Marquette has the list of recipients of honorary degrees listed on their website through 1980. Since 1980, a total of 131 honorary degrees have been given. The process is as follows: nominations are open for a period of time, the nominations gathered are given to the Committee on University Honors for consideration. Father Wild then gives the short list of names to the Board of Trustees; the Board approves those on the list they believe to be worthy and then Father Wild takes those names from the Board to invite recipients to Marquette where they will receive their honorary degrees.
This year, as mentioned earlier, Marquette will be gifting 6 honorary degrees.
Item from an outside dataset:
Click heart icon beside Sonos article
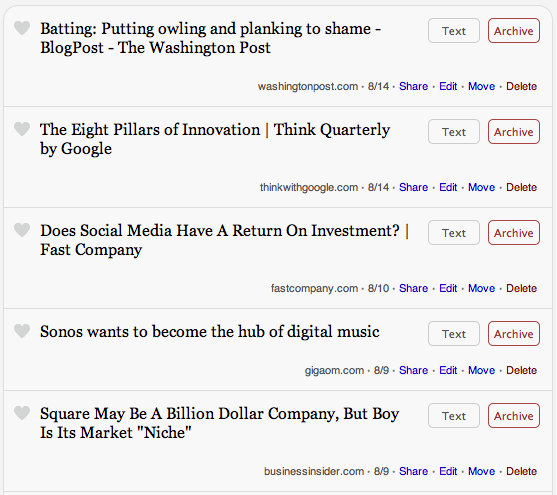This screenshot has height=495, width=557. point(22,331)
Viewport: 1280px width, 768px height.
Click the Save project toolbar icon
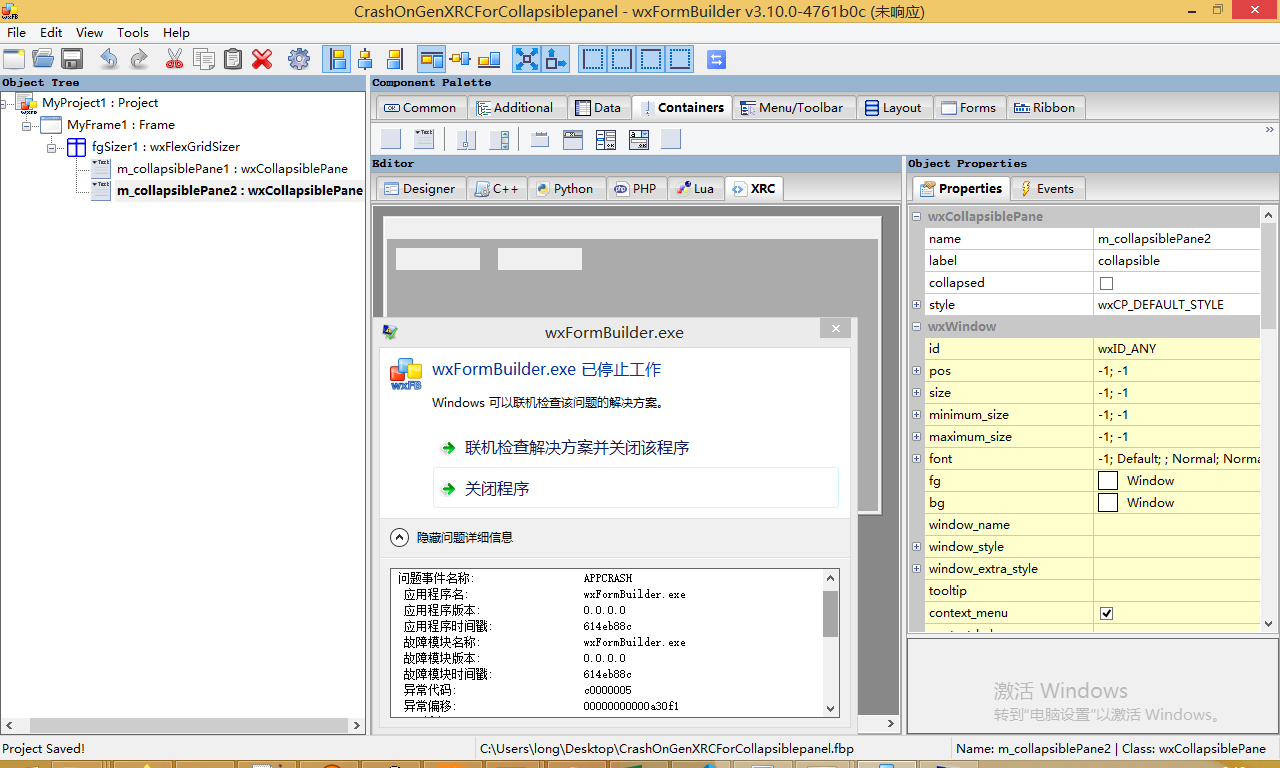coord(71,59)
The recipients are, Frank Busalacchi, Clifford G. Christians, Shirin Ebadi, Dick Enberg, Maria Rosa Leggol, and Helen Prejean. Here is a bit of information about these recipients.
Frank Busalacchi is the Wisconsin Secretary of Transportation and was the leader in the state’s efforts to complete the Marquette Interchange project, the largest construction job in the state to date. He was presented by Dr. Stan Jaskolski, the OPUS Dean of the College of Engineering. According to Jaskolski, he nominated Busalacchi for the degree of Doctor of Laws “because of his distinguished commitment to public service and to the people of the State of Wisconsin.”
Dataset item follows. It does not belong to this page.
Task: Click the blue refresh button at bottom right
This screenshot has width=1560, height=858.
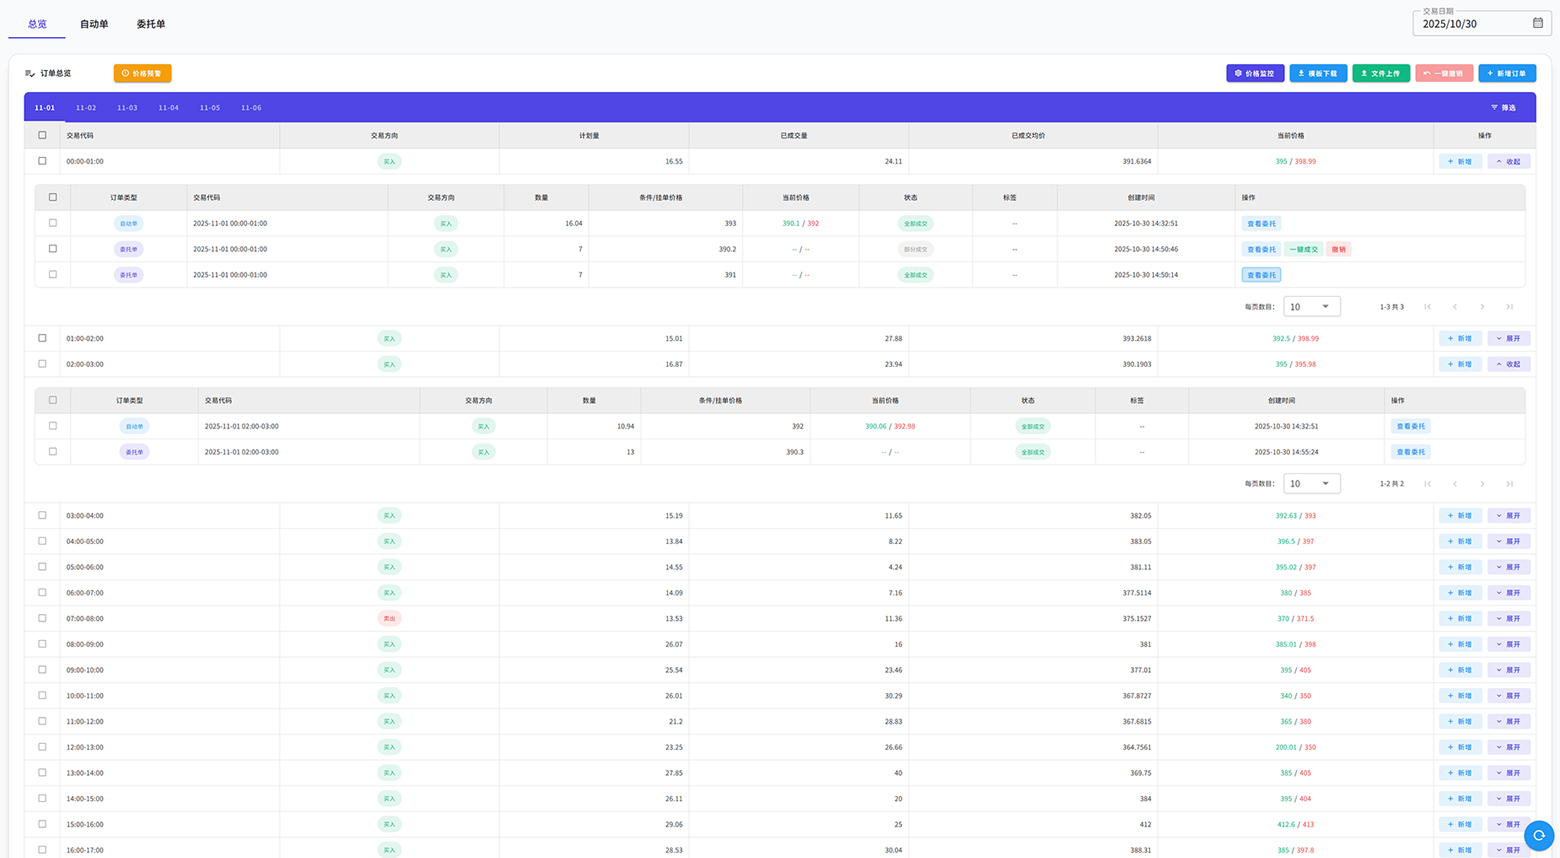Action: click(1538, 835)
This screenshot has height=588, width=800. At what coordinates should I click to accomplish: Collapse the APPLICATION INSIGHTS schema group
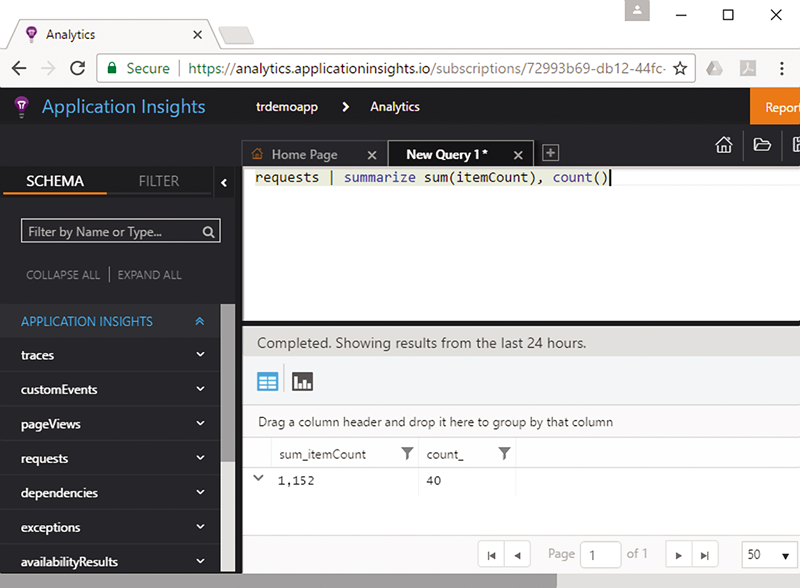pos(199,321)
Clifford G. Christians was nominated by Dr. William Thorn, a journalism professor in the College of Communication. Christians is one of the world’s leading media ethics scholars and has had a 30 year career in ethical studies, he has examined and written about ethical implications for journalists in democratic societies and other media professions. He received an honorary Doctor of Letters “because of his important contributions to the philosophy of technology, media ethics, and communication theory,” Thorn said.
Shirin Ebadi was both the first Iranian and the first Muslim woman to receive a Nobel Peace prize. This honor was bestowed on her in 2003 for her “pioneering work for democracy and human rights, tirelessly advocating on behalf of women and children.” She was nominated by the Dean of Marquette’s Law School, Joseph Kearny, because of “her exemplary career as a lawyer, judge, writer, and activist on behalf of our human family.” She has worked diligently in the legal system for the rights of those who have been victim of extremist interpretations of the law of Islam and continuously works for peaceful solutions to social problems in a contemporary Islamic world.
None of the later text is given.